This was an iterative process—if a change affected page flow, I had to recheck everything that followed the change. I don't know how many times I went through the book, but it was a lot. And naturally I still missed stuff, because self-editing is hard.

Configuring KDP for publishing the paperback

After all this reformatting, I was ready to set up the print book on Kindle Direct Publishing (KDP). I created a new project and chose the option to create a paperback. Some of this process is similar to how you set up a Kindle ebook—do you have your own ISBN? What price do you want?

But the print version has a couple of additional options and steps. What color paper do you want? Should the cover be matte or shiny? These choices seemed straightforward to me.

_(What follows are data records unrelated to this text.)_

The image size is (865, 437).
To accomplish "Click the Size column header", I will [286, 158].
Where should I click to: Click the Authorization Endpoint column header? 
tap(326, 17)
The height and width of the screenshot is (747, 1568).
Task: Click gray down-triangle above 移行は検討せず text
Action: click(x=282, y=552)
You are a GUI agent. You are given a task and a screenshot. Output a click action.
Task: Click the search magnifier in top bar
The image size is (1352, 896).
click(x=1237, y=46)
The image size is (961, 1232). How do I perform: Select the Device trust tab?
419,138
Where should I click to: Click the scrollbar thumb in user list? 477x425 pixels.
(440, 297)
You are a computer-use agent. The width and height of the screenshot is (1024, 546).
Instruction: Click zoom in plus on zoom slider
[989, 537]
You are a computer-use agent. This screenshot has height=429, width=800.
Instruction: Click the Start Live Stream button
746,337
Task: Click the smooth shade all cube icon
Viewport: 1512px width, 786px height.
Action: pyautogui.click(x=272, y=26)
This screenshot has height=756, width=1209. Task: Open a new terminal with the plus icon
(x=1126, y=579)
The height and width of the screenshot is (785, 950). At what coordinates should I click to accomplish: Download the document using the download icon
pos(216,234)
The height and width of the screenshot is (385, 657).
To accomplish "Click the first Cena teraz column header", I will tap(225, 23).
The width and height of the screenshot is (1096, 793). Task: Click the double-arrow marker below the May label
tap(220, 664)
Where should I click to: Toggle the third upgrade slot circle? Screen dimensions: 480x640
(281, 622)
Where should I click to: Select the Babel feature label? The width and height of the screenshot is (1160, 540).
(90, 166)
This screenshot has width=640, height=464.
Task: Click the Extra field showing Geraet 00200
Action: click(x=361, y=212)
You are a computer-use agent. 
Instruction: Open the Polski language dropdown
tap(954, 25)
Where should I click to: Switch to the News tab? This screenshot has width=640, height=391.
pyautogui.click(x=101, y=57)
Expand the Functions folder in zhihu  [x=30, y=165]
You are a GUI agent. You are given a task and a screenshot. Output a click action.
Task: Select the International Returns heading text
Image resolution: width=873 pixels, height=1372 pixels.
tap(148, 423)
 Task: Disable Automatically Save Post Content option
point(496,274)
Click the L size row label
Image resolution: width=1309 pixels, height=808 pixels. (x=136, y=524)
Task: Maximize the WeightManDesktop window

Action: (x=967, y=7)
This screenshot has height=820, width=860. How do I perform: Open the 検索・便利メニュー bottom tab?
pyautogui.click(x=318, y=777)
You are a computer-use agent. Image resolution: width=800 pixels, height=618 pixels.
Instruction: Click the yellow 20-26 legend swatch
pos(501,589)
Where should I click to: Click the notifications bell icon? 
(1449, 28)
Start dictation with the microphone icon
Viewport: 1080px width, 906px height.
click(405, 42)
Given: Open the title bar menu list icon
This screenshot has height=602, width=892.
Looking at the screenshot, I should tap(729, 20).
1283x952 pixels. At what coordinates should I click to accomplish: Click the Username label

They also ask about Territories, which has something to do with distribution rights. I went with the default ("All territories"). They also ask about Primary marketplace, which is basically which national flavor of Amazon you want to use for your book—for example, Amazon.com versus Amazon.co.uk. This is interesting for international sales and for calculating prices and royalties. I have no advice for you, though.

A few print options required some work.

Cover art

For the ebook, you have to provide just a cover image. But for a printed book, you have to provide the entire cover: front, spine, back. Ideally, they want a PDF or TIFF file that has text and art for this three-sided cover. They have a template for this.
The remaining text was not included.